I had traveled to many places by the time I was 15 – UK, Spain, France, Italy, USA, Malaysia, Pakistan – but never had I really explored the hell I lived in. Saudi. It was the day after my 15th birthday, my dad decided to take a family trip to the outskirts of the Rub Al Khali* (the empty quarter). Surrounded by nothing but sand, no electricity, no good food, why would anyone even imagine a place like that let alone wanting to visit it? However, I agreed on going because, well, you only live once. And because my dad threatened to take away my PS3 if I didn’t. And so the journey had begun.

We left the house at around 12 AM hoping to catch the breathtaking dessert sunrise. A journey of five hours passed very quickly because… I slept throughout. As I opened my eyes to the purportedly hell I had promised myself to avoid my entire life, I witnessed the most magnificent sight that God had offered to mankind. Like a piece of heaven bestowed on earth just so people could know. Know how insignificant their worries are, how vast the earth actually is, and how nature has the capability to make you hate the things you love and love the things you hate. Twilight had taken over the dessert. It was a purple I cannot describe in contrast with the rich golden of the sand. I stepped out of the SUV ignoring anything mum, dad, or my sister were saying. I had found the place.

__Actions to take__
1: Decide whether each statement below agrees with the account of the trip to the Rub Al Khali, answering yes or no and quoting the deciding words: (a) The family left the house at around 12 AM. (b) The narrator stayed awake for the whole five-hour journey. (c) The trip took place the day after the narrator's 15th birthday.
2: In the account of the trip to the Rub Al Khali, what did the narrator's dad threaten to take away?
3: Resume the account of the trip to the Rub Al Khali, picking up right after its final sentence.

__Dataset excerpt__
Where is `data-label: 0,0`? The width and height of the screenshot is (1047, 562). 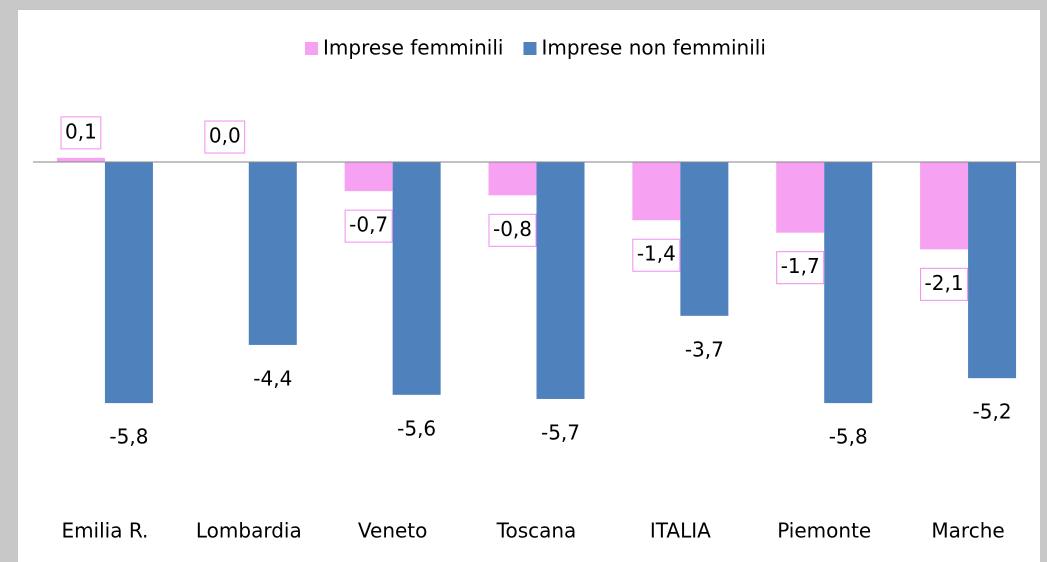 data-label: 0,0 is located at coordinates (225, 136).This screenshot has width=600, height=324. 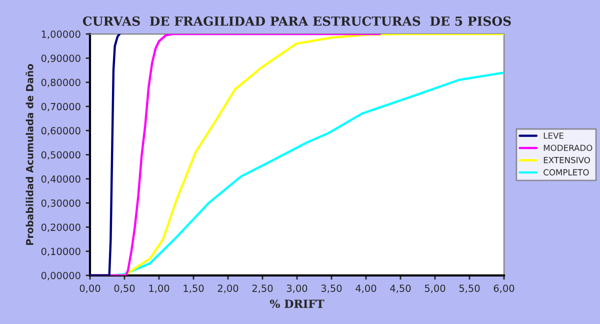 What do you see at coordinates (90, 288) in the screenshot?
I see `x-tick-label: 0,00` at bounding box center [90, 288].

__Expected responses__
1:
(a) Yes: "We left the house at around 12 AM"
(b) No: "I slept throughout."
(c) Yes: "It was the day after my 15th birthday"

2: The narrator's PS3.

3:
Our tent had already been set up. Everyone entered the tent, tired from the road trip, hoping to get some rest. Everyone but me. I sat right outside, my back against the wooden rod that supported the tent, my feet dug into the sand, just glazing into endless, beautifully carved dunes made of glimmering sand and the tiny specks of life far, far away. Only now do I come to realize that we might be the ones missing out – not the Bedouins. I now knew a place where I could seek refuge to from all the hustling of the world, all the daily stresses, where I could just come and…reflect.

The calm of the moment was disrupted by a high pitched sound. I looked up and saw what I had only seen in textbooks. A Golden Eagle. Flying into the horizon, such a prestigious creature, gliding in the air like it possessed the sky. It was everything I wanted to be in life.


My mind and my body were in comprehensive tranquility. This was my Nirvana.


*Burqa: A black dressing worn by females that covers them from head to toe revealing only the hands, eyes and feet.

*Rub Al-Khali: In the Southern part of Saudi Arabia. Largest sand dessert in the world.